I work very closely with the suppliers in India through every stage of the process, to ensure that the best raw herbs are utilized to make the AyurBalance formulations, and to ensure that the processing and testing is meticulous.

Q: Can you elaborate on the care that needs to be taken during the processing?

Vaidya Mishra: To get the maximum healing benefit from a plant, firstly, it has to be eaten as a whole plant, not an isolated active ingredient. Although some modern medicine experts and scientists contend that clinically removing the active ingredient from a healing substance and offering it in measured potency doses is beneficial, many others are beginning to realize that the body can absorb and assimilate the benefits better from a whole food or a whole plant. Ayurvedic healers have always believed that Nature knows best, and to tamper with Nature's healing vibrations is to dilute what she is offering you.

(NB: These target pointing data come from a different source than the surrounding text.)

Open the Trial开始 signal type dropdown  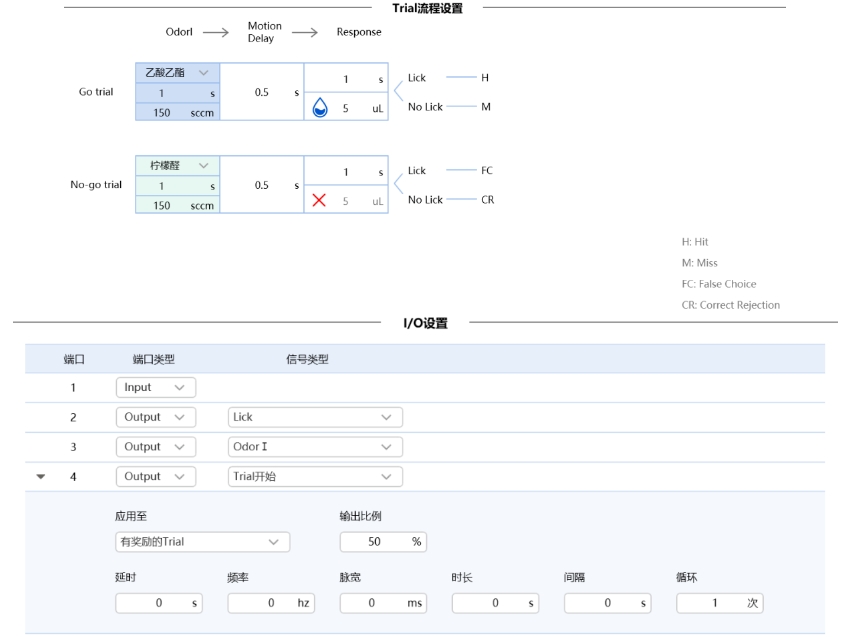point(315,477)
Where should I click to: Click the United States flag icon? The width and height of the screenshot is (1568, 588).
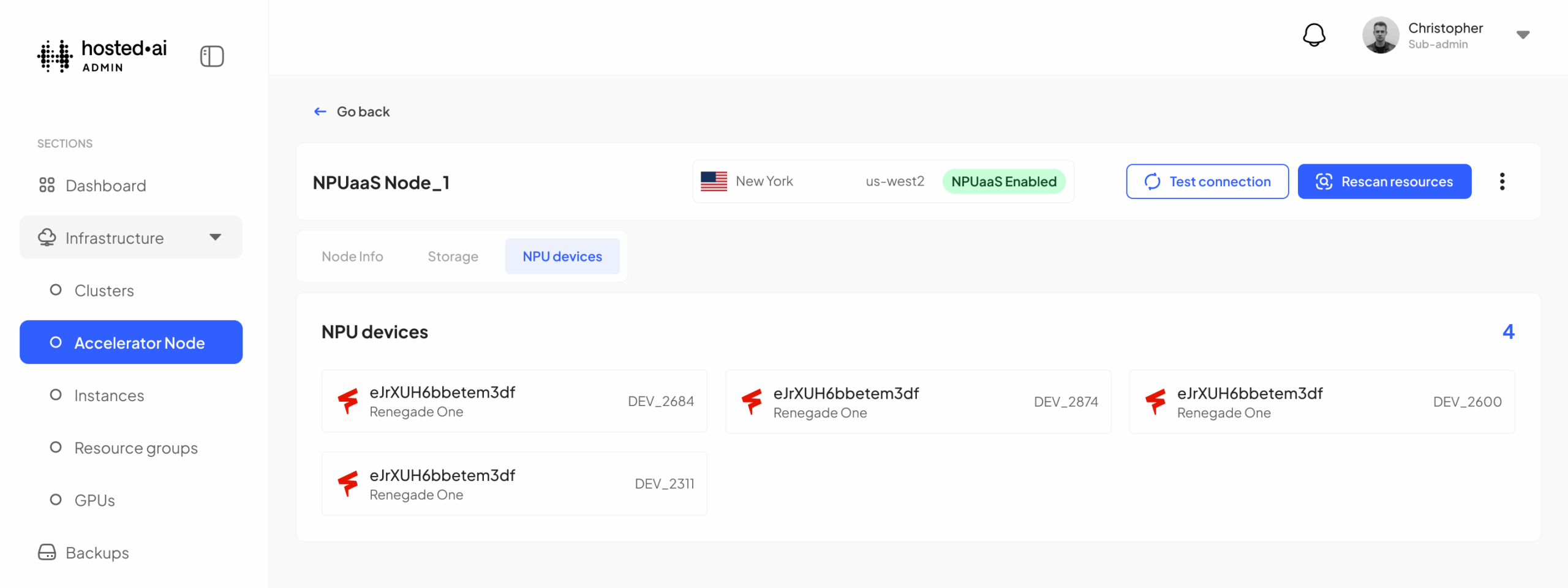[714, 181]
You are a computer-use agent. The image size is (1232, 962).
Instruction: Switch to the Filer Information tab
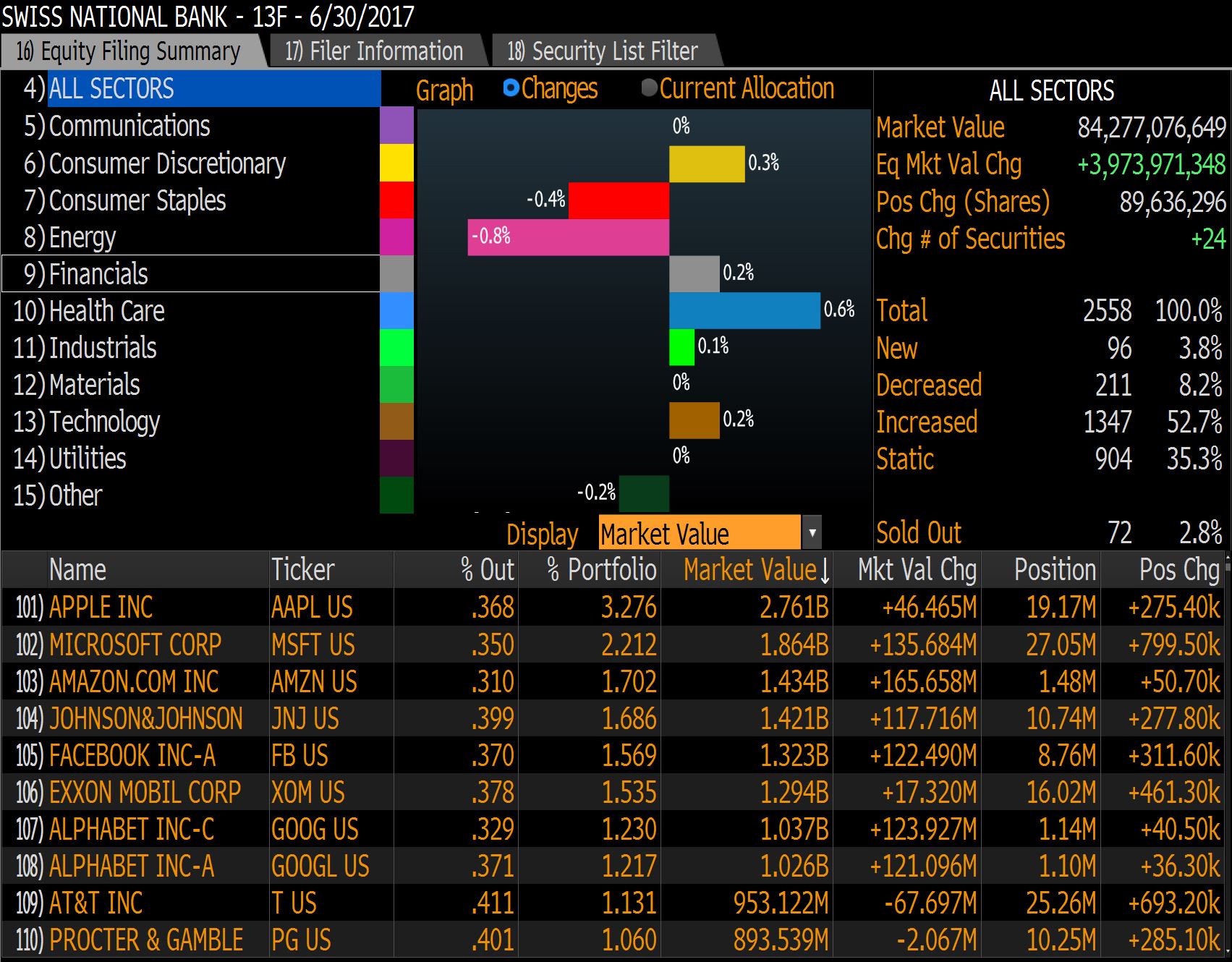373,51
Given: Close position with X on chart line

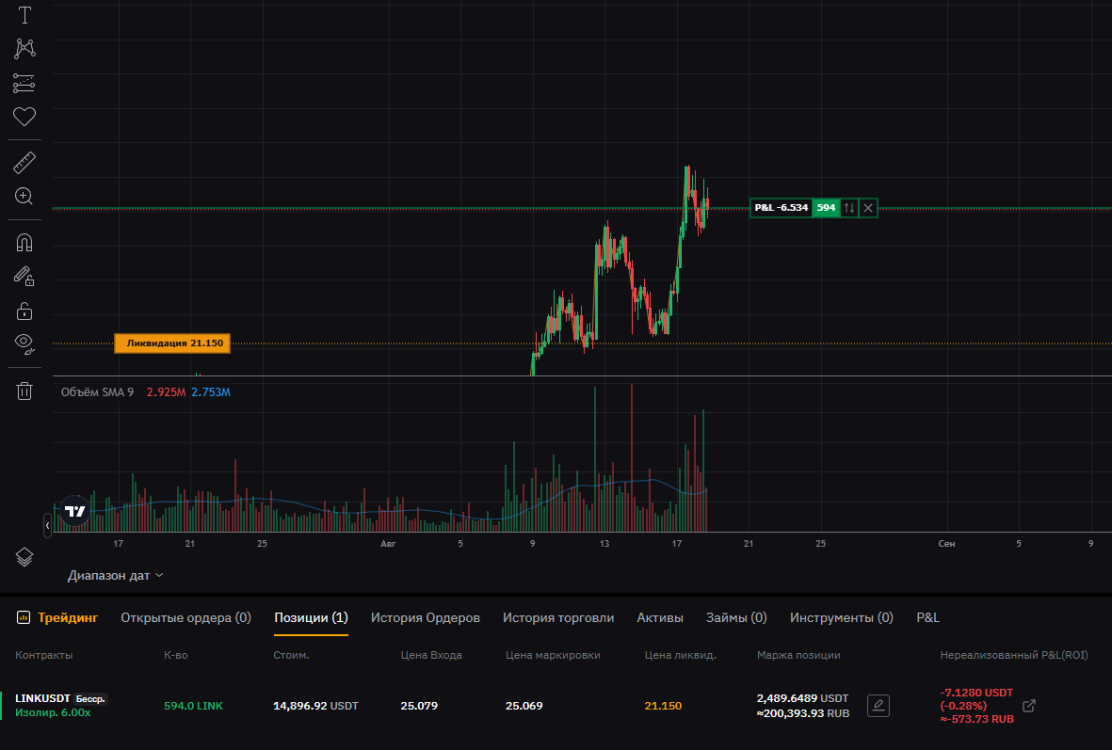Looking at the screenshot, I should click(868, 208).
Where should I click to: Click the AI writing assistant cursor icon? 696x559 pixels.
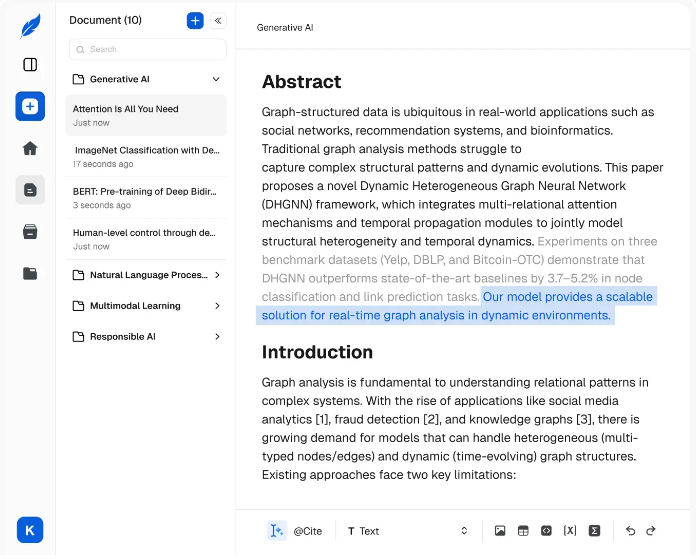click(277, 531)
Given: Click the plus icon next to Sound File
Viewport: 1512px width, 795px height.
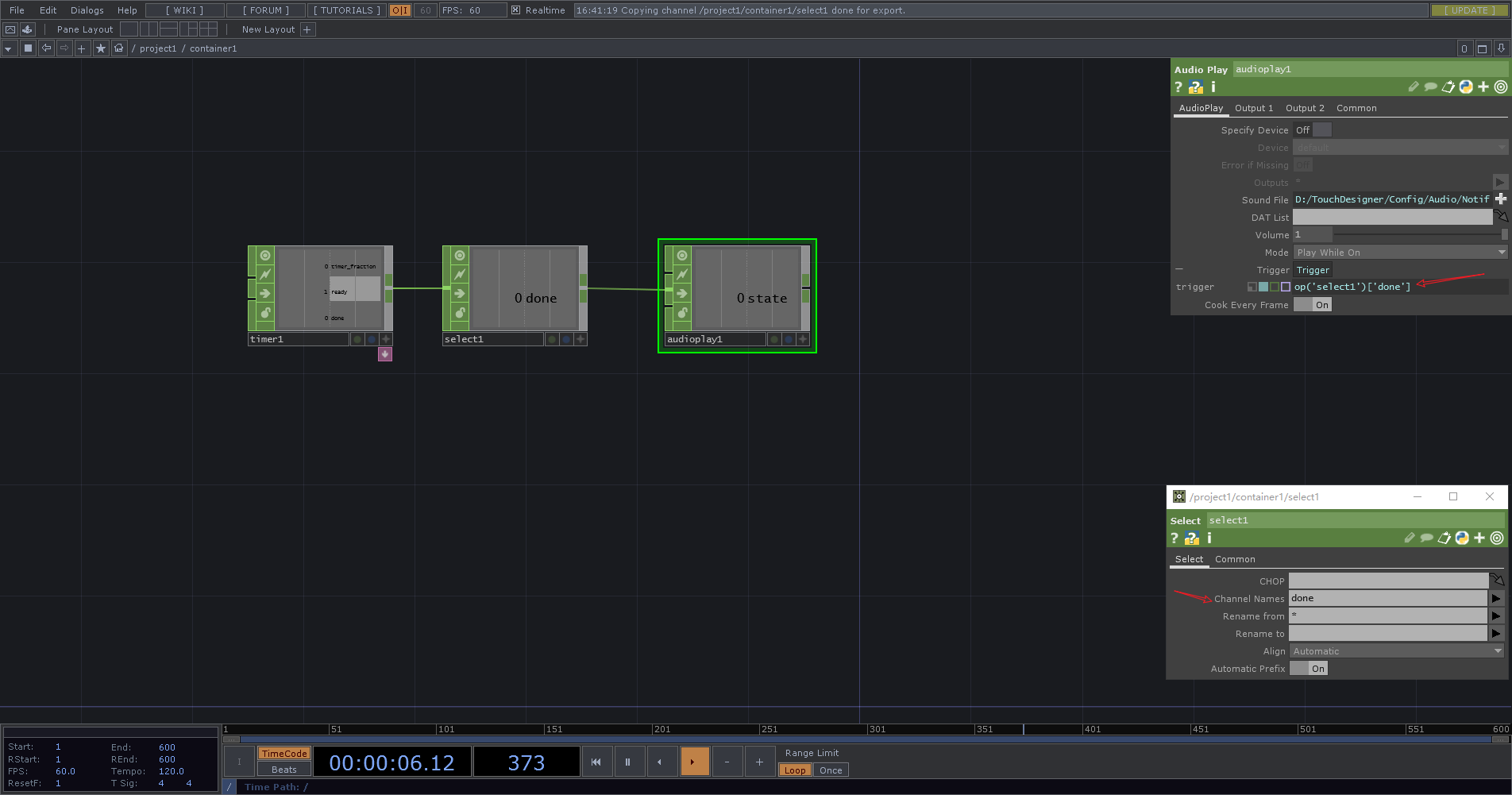Looking at the screenshot, I should click(x=1501, y=199).
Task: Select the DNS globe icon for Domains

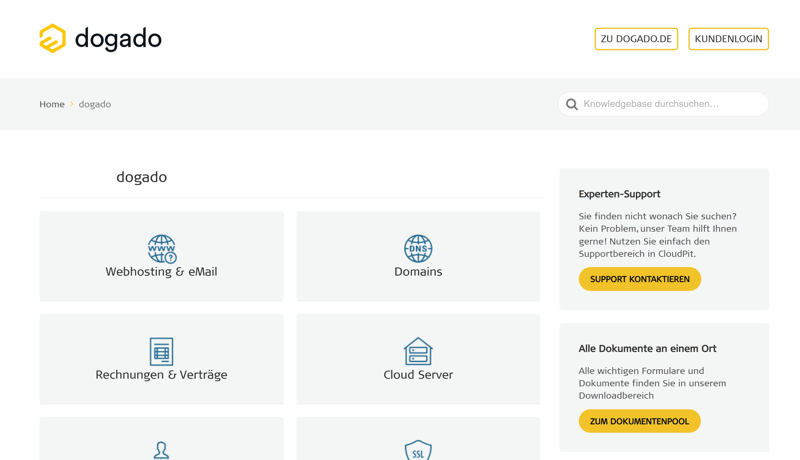Action: (x=418, y=248)
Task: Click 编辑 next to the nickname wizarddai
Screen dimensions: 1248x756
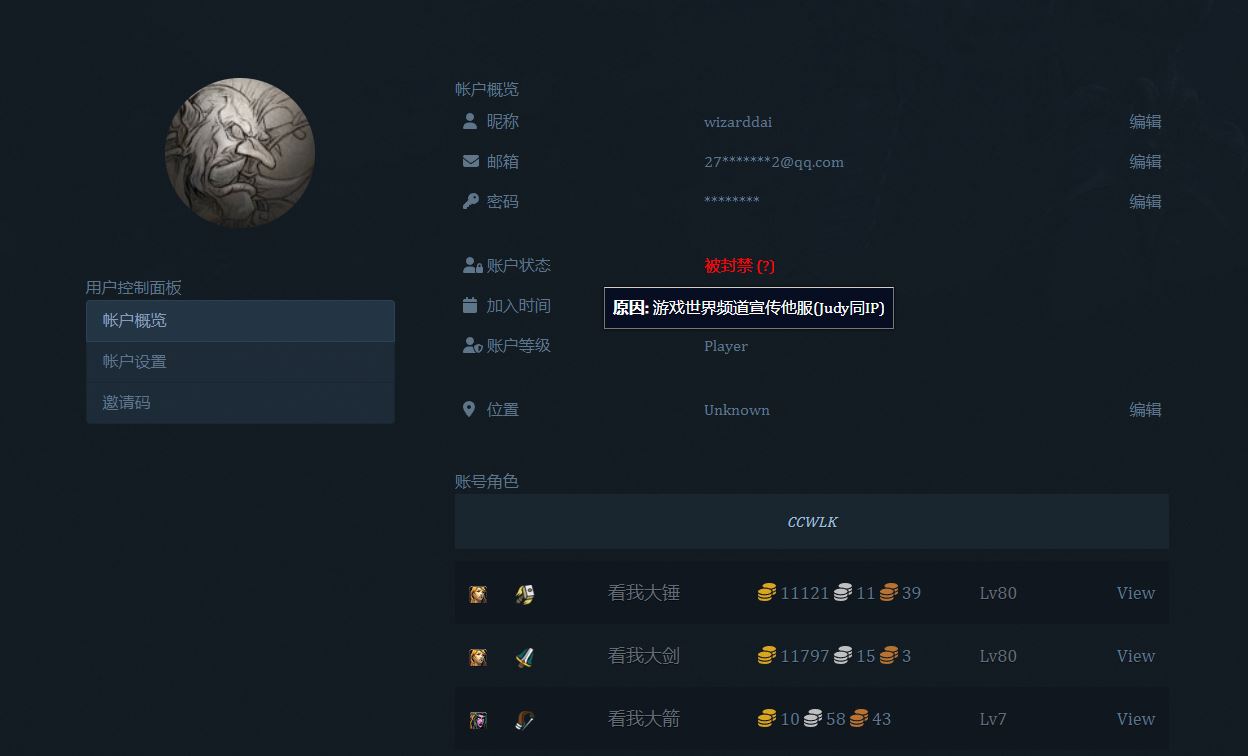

Secondly, the "cooking" or processing done on an herb in the interests of modern manufacturing, packaging and delivery convenience needs to be as minimally intrusive as possible. If an herb or spice that is inherently a rasayana, such as Amalaki or Turmeric, is processed incorrectly to make the final product, the results can be significantly affected. Most herbs, for example, lose their healing intelligence if subjected to high heat. Cold-pressing and similar traditional methods of extraction are best. Chemical solvents and artificial preservatives, colors and aromas have no place in authentic ayurveda.

Thirdly, just as poor processing practices lower the intelligence quotient of a rasayana, meticulous following of the procedures for augmenting the efficacy of an herb can make the resulting product much superior. For example, the Amla fruit is processed many times in its own juice using a traditional technique to concentrate its healing power more and more in each successive version of the Amalaki Rasayana.

Choosing the best ingredients is the first step, processing them correctly is the second, and the last step is laboratory testing, especially for microbiological contamination and heavy metals. The testing occurs at least two phases--first each raw herb batch is tested, and then the final product is also tested. Once the product qualifies on all three of these counts, then you are getting a true rasayana.